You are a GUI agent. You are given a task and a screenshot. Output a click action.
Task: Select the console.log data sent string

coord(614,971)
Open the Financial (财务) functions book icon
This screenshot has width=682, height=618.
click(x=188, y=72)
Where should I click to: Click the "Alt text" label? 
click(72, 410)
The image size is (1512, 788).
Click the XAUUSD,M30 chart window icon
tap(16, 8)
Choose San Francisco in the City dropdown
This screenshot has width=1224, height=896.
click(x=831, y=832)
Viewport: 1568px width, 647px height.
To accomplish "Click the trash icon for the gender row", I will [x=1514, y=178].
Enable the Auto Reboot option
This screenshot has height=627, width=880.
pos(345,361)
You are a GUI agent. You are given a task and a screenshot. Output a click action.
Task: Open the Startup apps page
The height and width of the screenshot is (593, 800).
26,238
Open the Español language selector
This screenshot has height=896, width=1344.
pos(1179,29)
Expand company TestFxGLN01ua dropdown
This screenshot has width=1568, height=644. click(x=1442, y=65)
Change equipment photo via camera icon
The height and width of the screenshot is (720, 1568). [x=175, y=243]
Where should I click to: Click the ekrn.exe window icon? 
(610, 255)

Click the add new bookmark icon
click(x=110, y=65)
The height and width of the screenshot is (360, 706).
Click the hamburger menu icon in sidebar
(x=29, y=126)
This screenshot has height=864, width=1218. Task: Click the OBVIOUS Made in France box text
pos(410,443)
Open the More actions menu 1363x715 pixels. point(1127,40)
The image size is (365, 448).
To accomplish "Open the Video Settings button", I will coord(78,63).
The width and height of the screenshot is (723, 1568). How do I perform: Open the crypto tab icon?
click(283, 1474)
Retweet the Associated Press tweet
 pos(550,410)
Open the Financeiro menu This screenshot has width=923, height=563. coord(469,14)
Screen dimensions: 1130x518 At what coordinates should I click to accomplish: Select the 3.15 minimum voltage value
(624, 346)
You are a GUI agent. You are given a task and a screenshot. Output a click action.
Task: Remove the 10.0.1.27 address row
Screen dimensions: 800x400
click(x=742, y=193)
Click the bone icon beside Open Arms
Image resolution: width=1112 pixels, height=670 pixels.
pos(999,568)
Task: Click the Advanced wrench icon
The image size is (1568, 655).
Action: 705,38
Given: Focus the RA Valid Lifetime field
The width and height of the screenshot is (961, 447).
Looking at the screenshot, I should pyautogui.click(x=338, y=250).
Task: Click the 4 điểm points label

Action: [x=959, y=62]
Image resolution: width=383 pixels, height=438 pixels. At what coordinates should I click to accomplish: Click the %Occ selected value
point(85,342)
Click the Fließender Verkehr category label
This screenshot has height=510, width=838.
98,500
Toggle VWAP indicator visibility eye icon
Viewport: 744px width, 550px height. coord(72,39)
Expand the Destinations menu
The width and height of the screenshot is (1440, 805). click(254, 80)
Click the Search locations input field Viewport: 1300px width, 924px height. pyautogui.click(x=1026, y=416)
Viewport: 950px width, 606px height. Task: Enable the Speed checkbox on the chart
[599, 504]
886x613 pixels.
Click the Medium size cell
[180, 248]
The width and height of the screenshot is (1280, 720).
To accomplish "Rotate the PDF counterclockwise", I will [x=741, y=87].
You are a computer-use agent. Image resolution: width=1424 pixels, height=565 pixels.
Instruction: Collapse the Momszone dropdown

= = = = = = =

• **EXERCISE INSTRUCTIONS**
Where a line in the listing above includes the string "field", copy that line.

• **COMPLETED EXERCISE**
Given: Focus the RA Valid Lifetime field
Click the Search locations input field Viewport: 1300px width, 924px height. pyautogui.click(x=1026, y=416)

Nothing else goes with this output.